Stored data
+ + +
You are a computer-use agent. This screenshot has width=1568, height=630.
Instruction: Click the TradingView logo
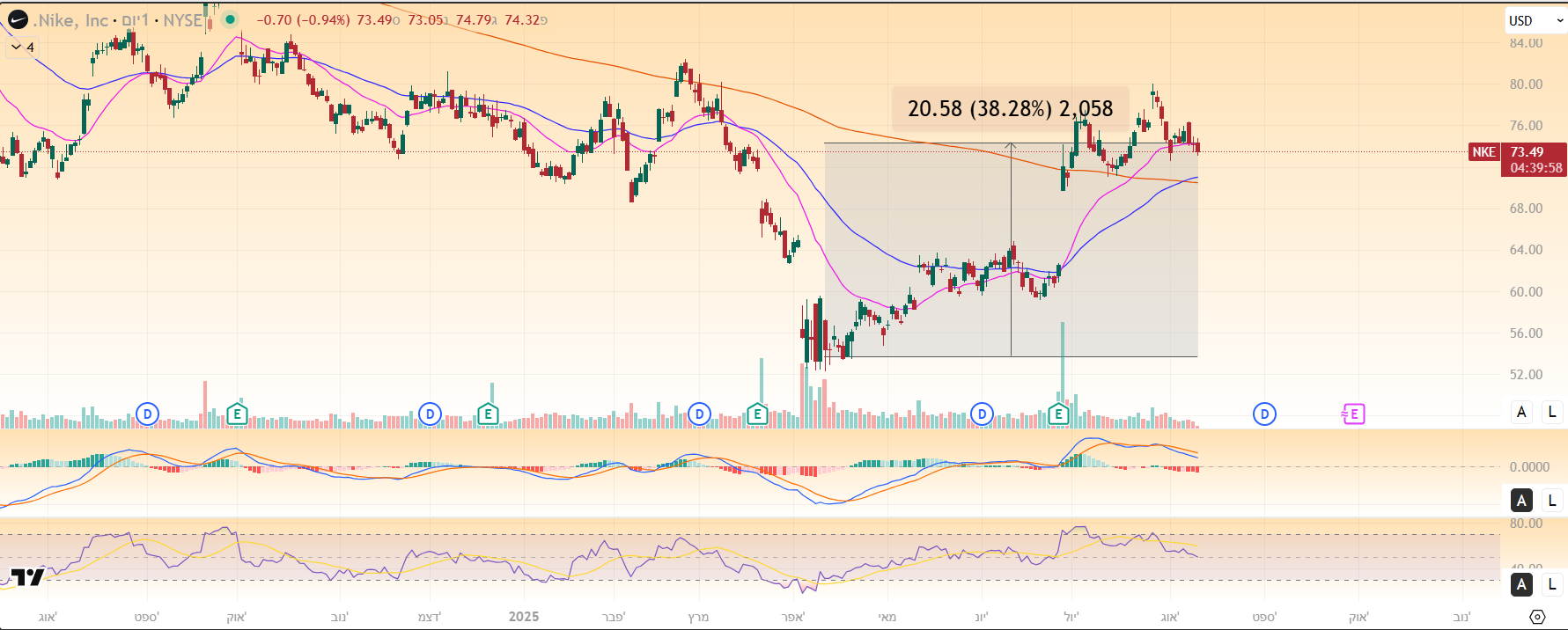pyautogui.click(x=27, y=577)
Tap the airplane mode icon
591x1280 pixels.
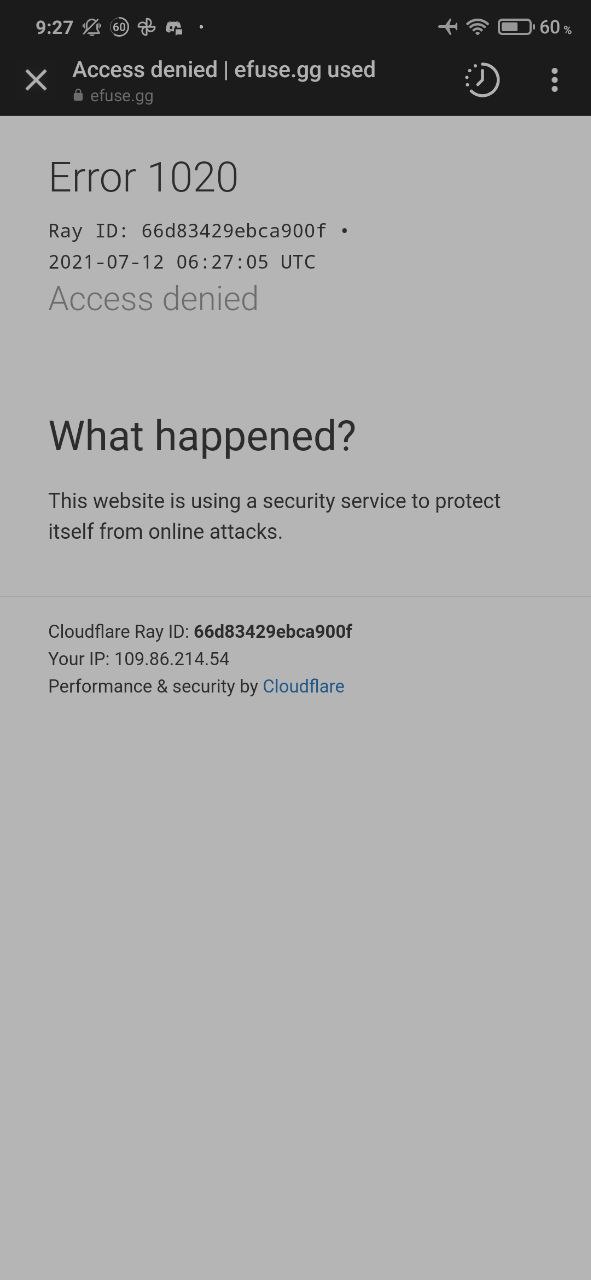(x=447, y=27)
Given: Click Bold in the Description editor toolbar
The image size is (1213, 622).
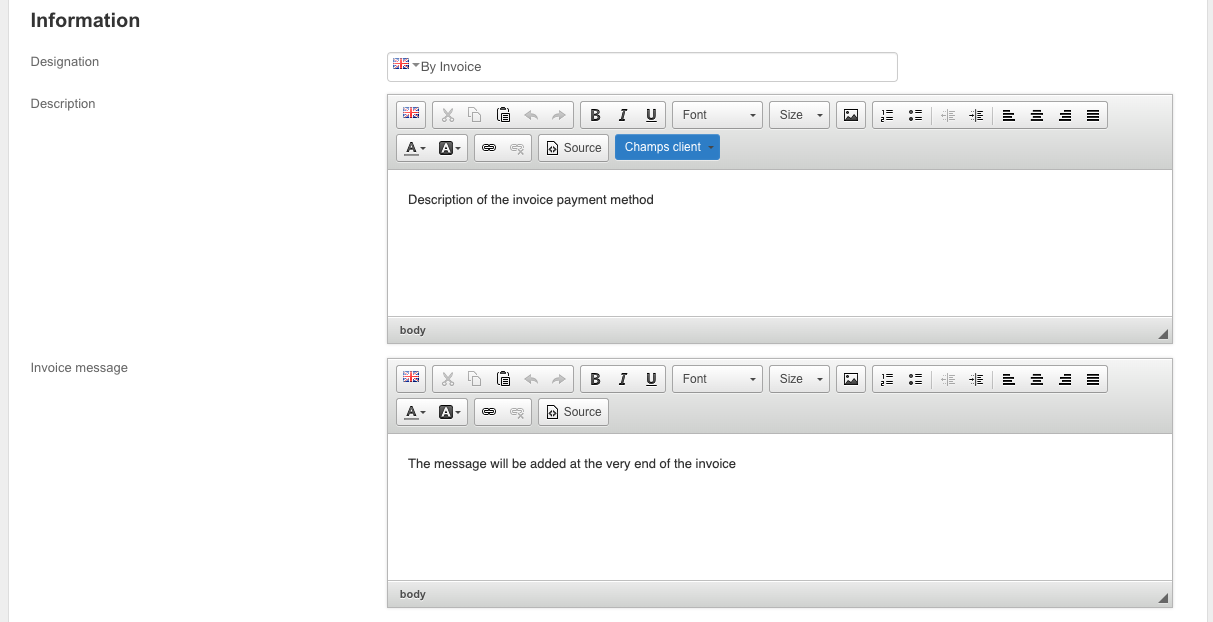Looking at the screenshot, I should pos(595,115).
+ + +
= TASK GOAL =
Return every record exactly. Pictures stay out.

= RESPONSE AREA =
You are a computer-use agent. This screenshot has width=1568, height=630.
Instruction: Click the TradingView logo
pyautogui.click(x=27, y=577)
Tap the airplane mode icon
591x1280 pixels.
(x=447, y=27)
Given: Click Bold in the Description editor toolbar
The image size is (1213, 622).
Looking at the screenshot, I should pos(595,115).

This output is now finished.